The creators of the NCLEX are masters at writing test questions that challenge the test-taker to be careful and apply what they’ve learned in school to answer questions correctly. Sometimes answer choices sound like the correct answer, but they may have just one word incorrect, which makes the entire answer choice incorrect.

Candidates must be confident in their ability to move through the questions and answers thoroughly, making sure not to miss a word so they don’t fall for the many NCLEX traps set by the test creators.

Here is an example of how reading every single word can help in confidently eliminating answer choices:

The nurse is instructing a student on how a midstream clean catch urine specimen should be collected. The nurse knows the student understands the instruction provided if the student states which of the following?

  1. “Cleanse the urinary meatus with a disinfectant towelette, have the client urinate into a sterile specimen cup, avoid touching the inside of the container, and cover immediately after.”
  2. “Cleanse the urinary meatus with iodine solution, and insert a urinary catheter to obtain the sterile urine specimen.”
  3. “Cleanse the urinary meatus with a disinfectant towelette, have the client empty their bladder ½ hour before the test, and then keep all other urine voided on ice for 24 hours.”
  4. “Cleanse the urinary meatus with a disinfectant towelette, void a little bit of urine first, then stop, and then void the remaining urine into a clean specimen cup, avoid touching the inside of the container, cover immediately after.”

The correct answer is 1.

When you take the time to read every single word while carefully considering whether the answer choice is true or false, you can see that answer 1 is the only one true regarding collecting a midstream clean catch urine specimen. Many test-takers may choose 4 as the answer; however, if the answer choice is read closely, one would note that a “clean specimen cup” is not the appropriate collection container for a midstream clean catch. This specimen collection procedure requires a sterile container.

You want to be very careful every single time you’re answering NCLEX questions. If you skim, read the question too fast, or focus on information that you think should be present rather than remaining objective and seeing the answers for what they are, then you may find yourself falling for many of the well-designed NCLEX traps.

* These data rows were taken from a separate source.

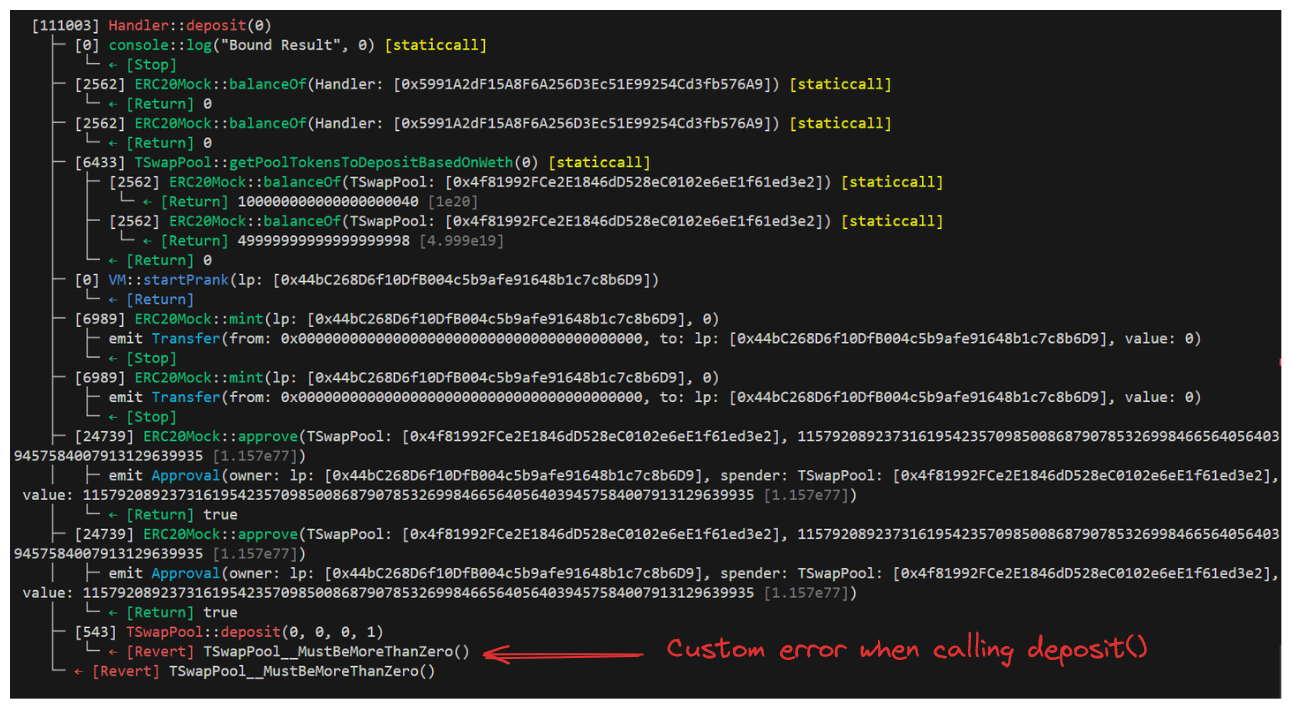
Task: Click the Handler::deposit(0) root call
Action: 190,25
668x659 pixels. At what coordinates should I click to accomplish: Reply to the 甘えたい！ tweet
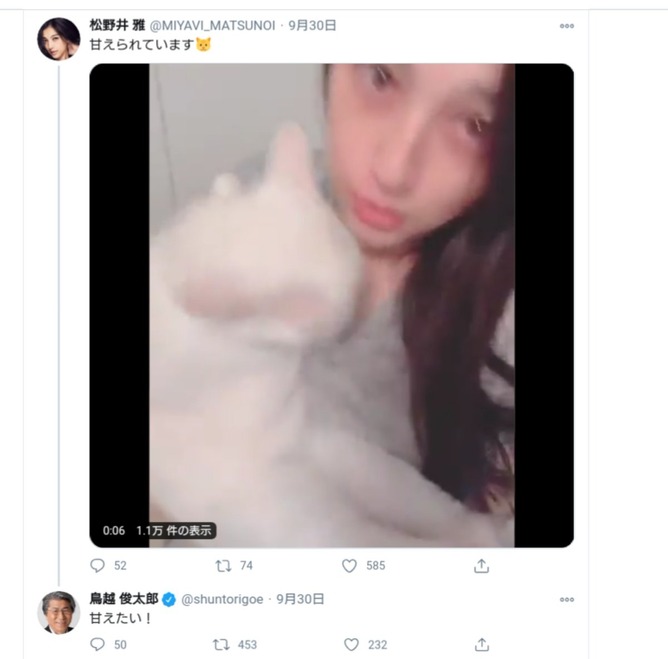pos(98,644)
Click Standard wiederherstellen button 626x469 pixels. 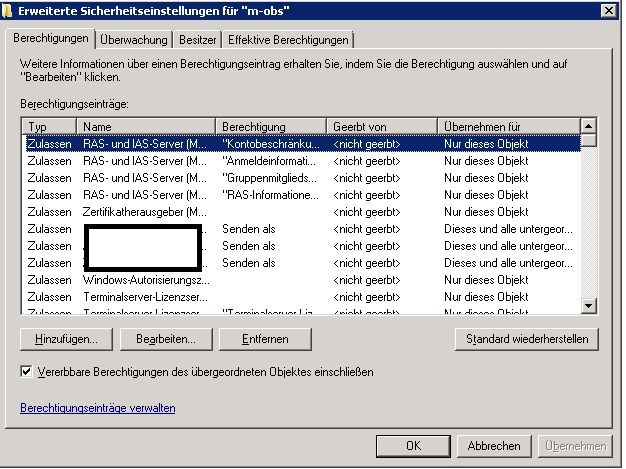526,340
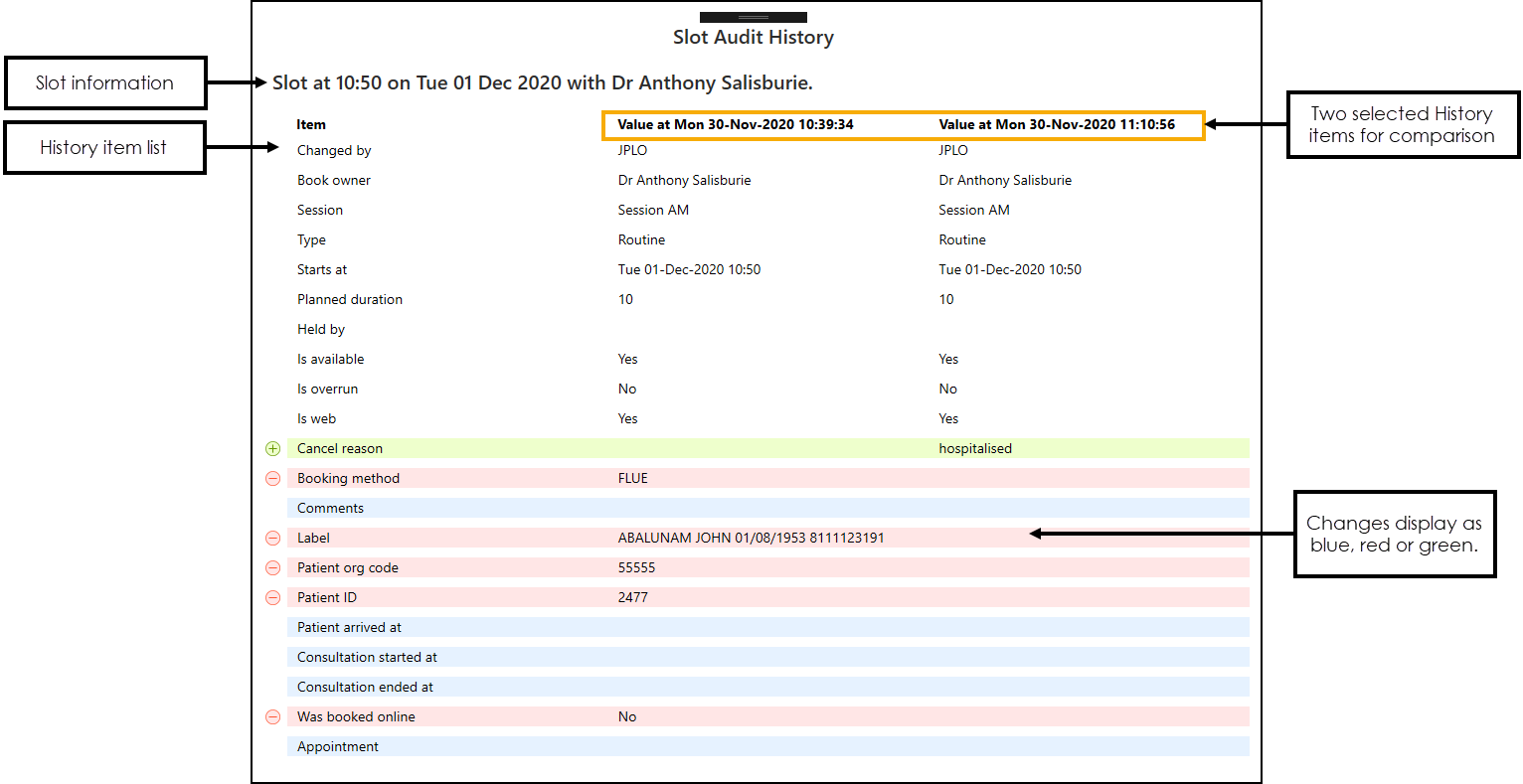
Task: Click red minus icon beside Patient org code
Action: (272, 567)
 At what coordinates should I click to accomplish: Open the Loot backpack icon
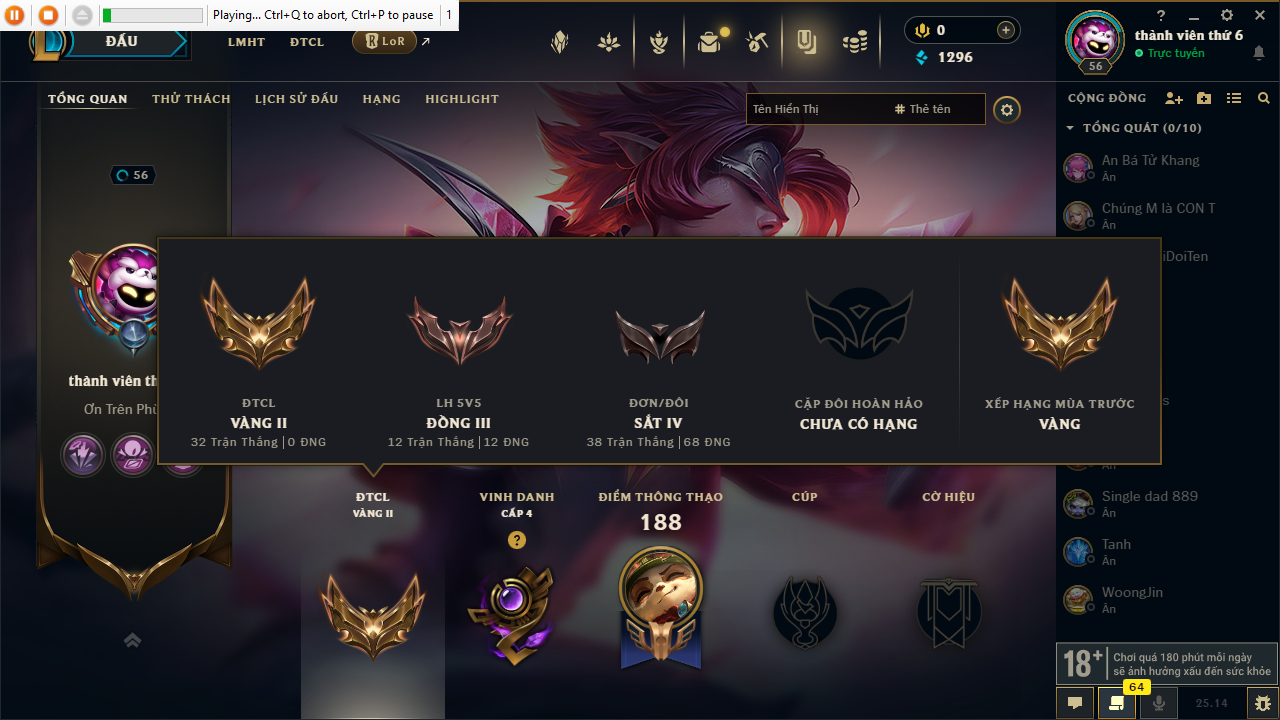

Here is one more example of how reading every single word can help in confidently eliminating answer choices:

The nurse is observing an LPN perform cardiopulmonary resuscitation for a patient that is a full code. The nurse knows that the LPN is correctly performing CPR if which of the following is observed?

  1. The LPN is using the heel of her hand to compress the chest at a depth of 1 inch.
  2. The LPN is compressing at a rate of 99 compressions per minute.
  3. The LPN is delivering 30 chest compressions for every two breaths.
  4. The LPN is using her arm muscles to apply force to the chest with each compression.

The correct answer is 3.

When you take the time to read every single word while carefully considering whether the answer choice is true or false, you can see that answer choice 3 is the only one true regarding the correct CPR technique. Many test-takers may choose other options as the answer because each answer contains components of the correct technique. This question, in particular, challenges the candidate’s understanding of the correct CPR technique. It seems pretty straightforward; however, skimming or reading too fast may miss important information that could get you into trouble.